The previous witness set needs to be able to (to have the add and remove list).

It's a bridge, it's a forwarding service and is a temporary provision, until all the validators have seen the more recent key state. Witnesses witness an event that rotates them out. They don't sign the rotation event itself. It doesn't have to contribute to the first seen. It will be included in the key event log at the end of it.

The Witness will provide meta data for how long it will keep up the forwarding service if it will become rotated out. The pull of the event by the validator has to be more frequent than that given time per witness that it will keep the forwarding service up & running.

**Q: Which trade-off is there for the validator?

This is listed as an option in the white paper:

The validator can include what he/she considers first seen: the previous set of witness AND the current set of witnesses (after rotation) has to be fully signed. This makes it extremely difficult to perform a dead key attack (eclipse attack).
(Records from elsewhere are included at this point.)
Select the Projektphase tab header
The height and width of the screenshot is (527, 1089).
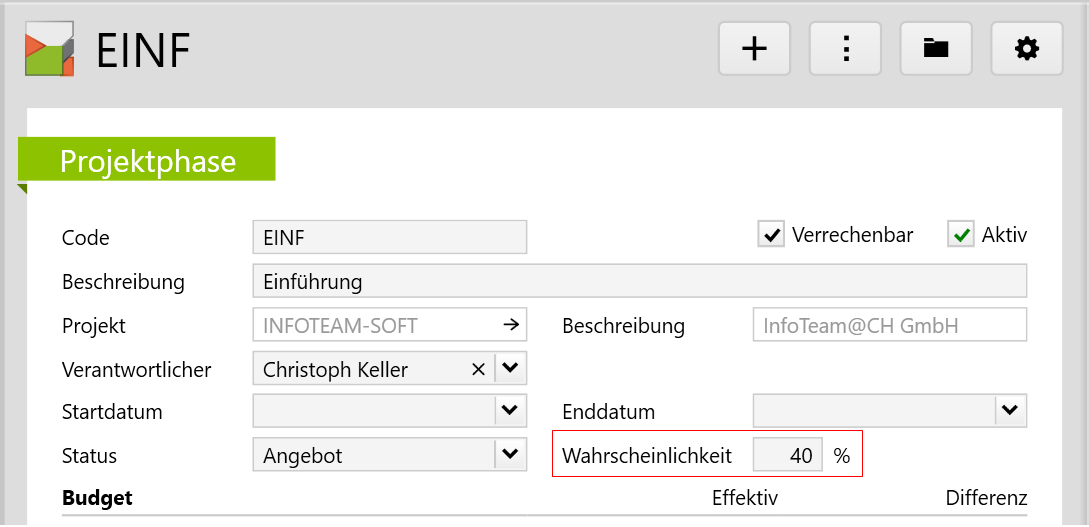tap(148, 160)
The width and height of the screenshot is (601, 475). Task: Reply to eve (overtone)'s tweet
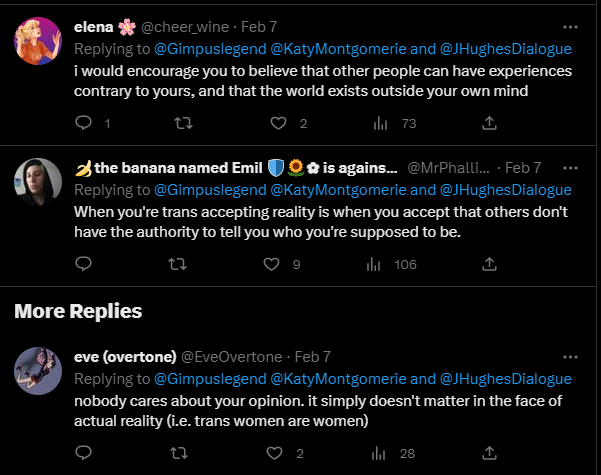pos(84,453)
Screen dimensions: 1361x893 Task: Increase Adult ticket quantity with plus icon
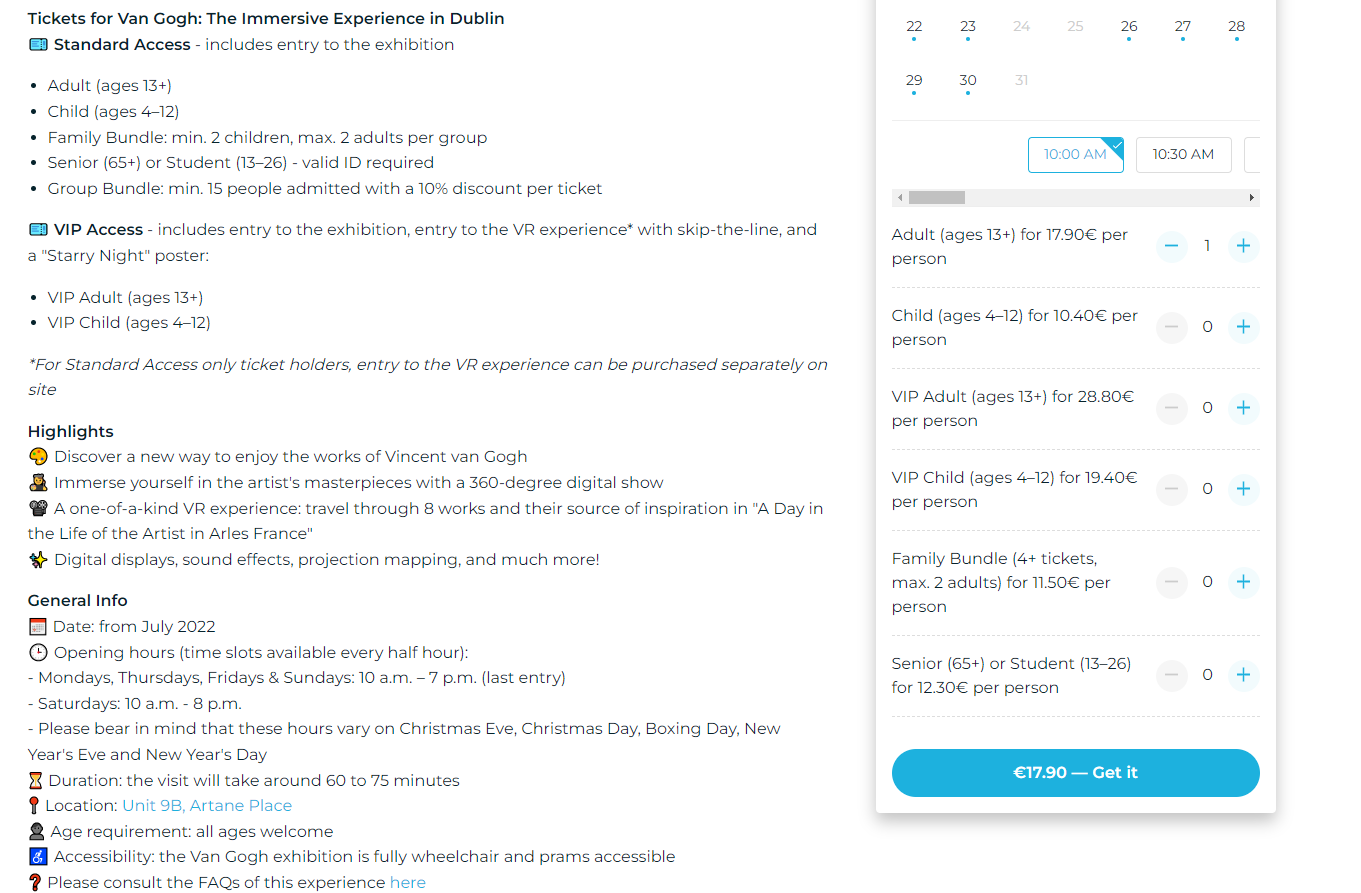(1243, 246)
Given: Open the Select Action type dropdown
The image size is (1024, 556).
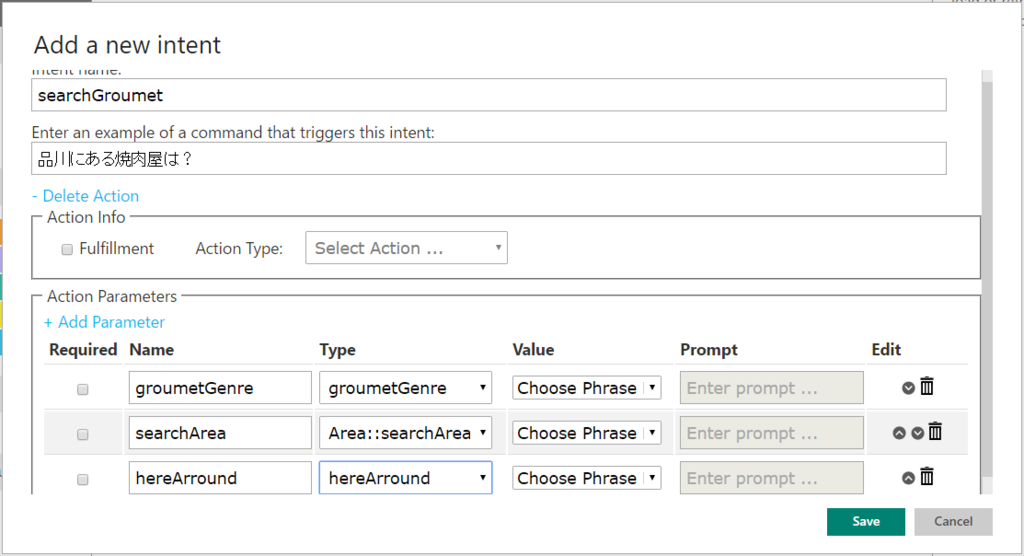Looking at the screenshot, I should pyautogui.click(x=406, y=248).
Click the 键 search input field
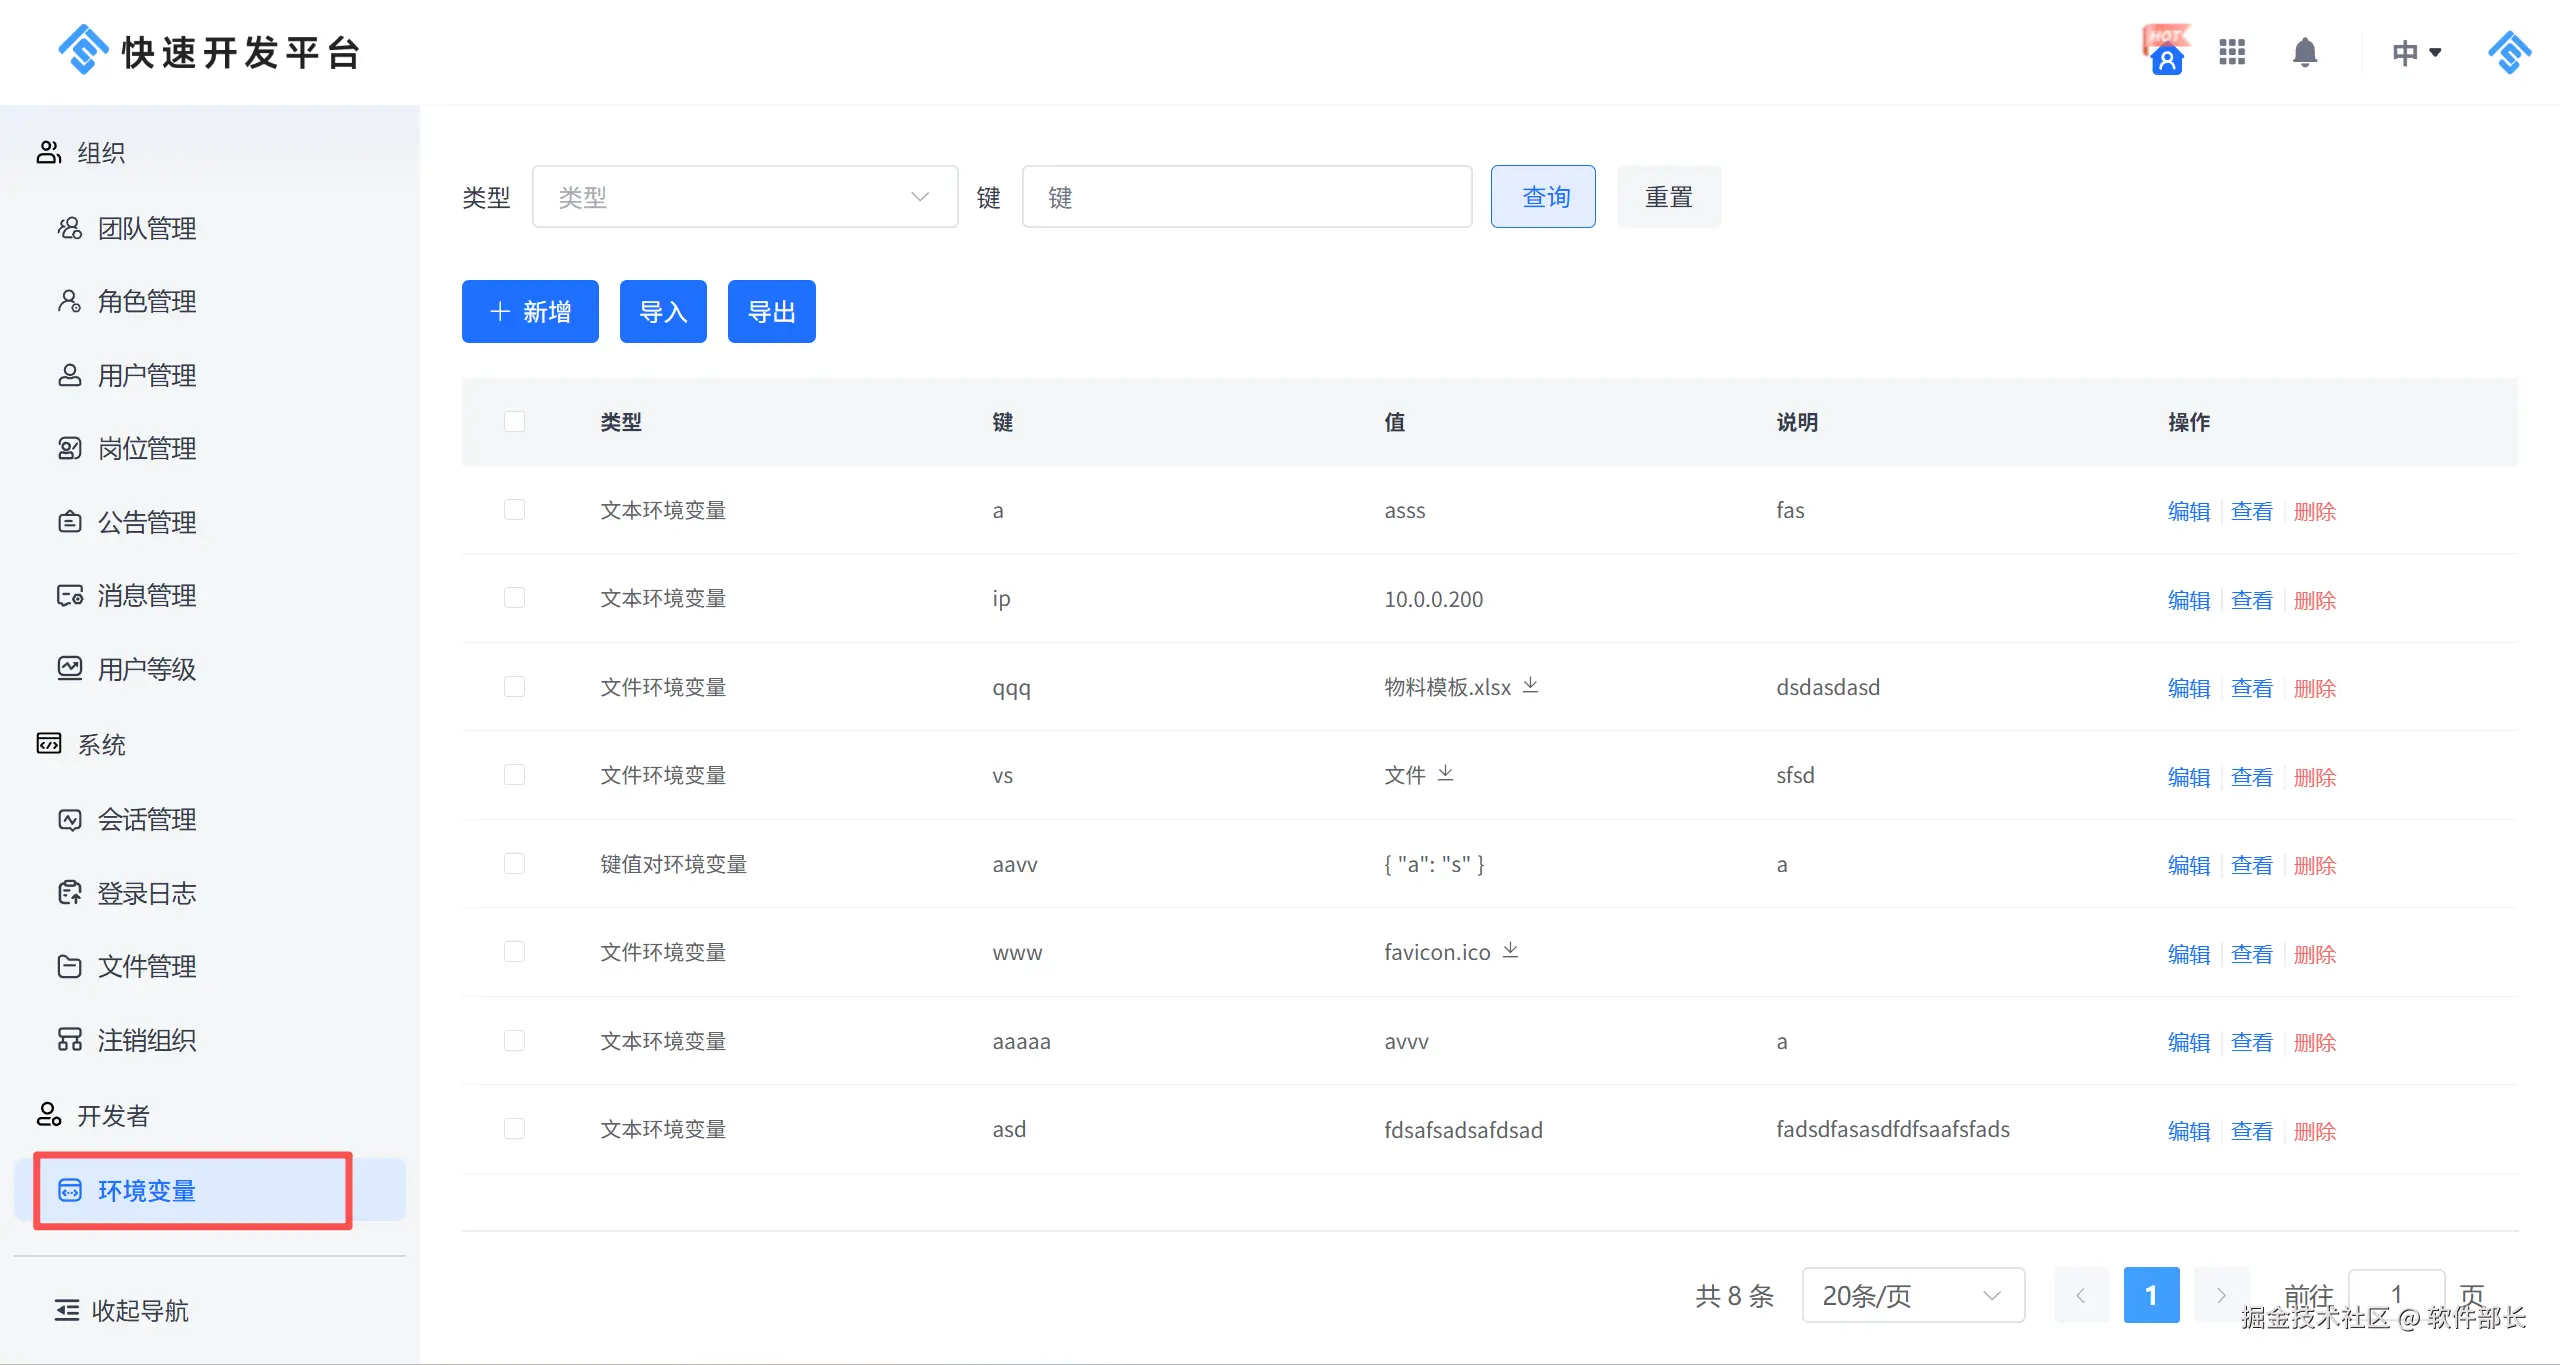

The backside of this is that more and more controllers will become duplicitous as the requirements on first seen are so strong.

*Q: What is KAACE?

The primary purpose of the KA2CE algorithm is to protect the controller’s ability to promulgate the authoritative copy of its key event history despite external attack. This includes maintaining a sufficient degree of availability such that any validator may obtain an authoritative copy on demand.

**Q: Each DLT has a strategy that has been vetted and tested, often with billions of dollars at stake. With KERI, the witness strategy seems disturbingly variable?

The witness strategy is variable by design. To which extend this disturbs depends on assertions.

KERI doesn't give similar guarantees then a DLT. For an identifier system you don't need all that a DLT gives, you can do an identifier system without a DLT. All you need is what KERI gives. And then we define what KERI gives both the similarities and the dissimilarities in excruciating detail. And it is not true that a witness structure must do what a DLT does. It's much much simpler, which has been explained here. (SamMSmith)

Q&A section Watchers

*Q: How can we detect duplicity? Suppose controller has power over witnesses

In a Public setting duplicity detection protects the validator from any duplicity on the part of the controller and any resources such as witness that are controlled by the controller.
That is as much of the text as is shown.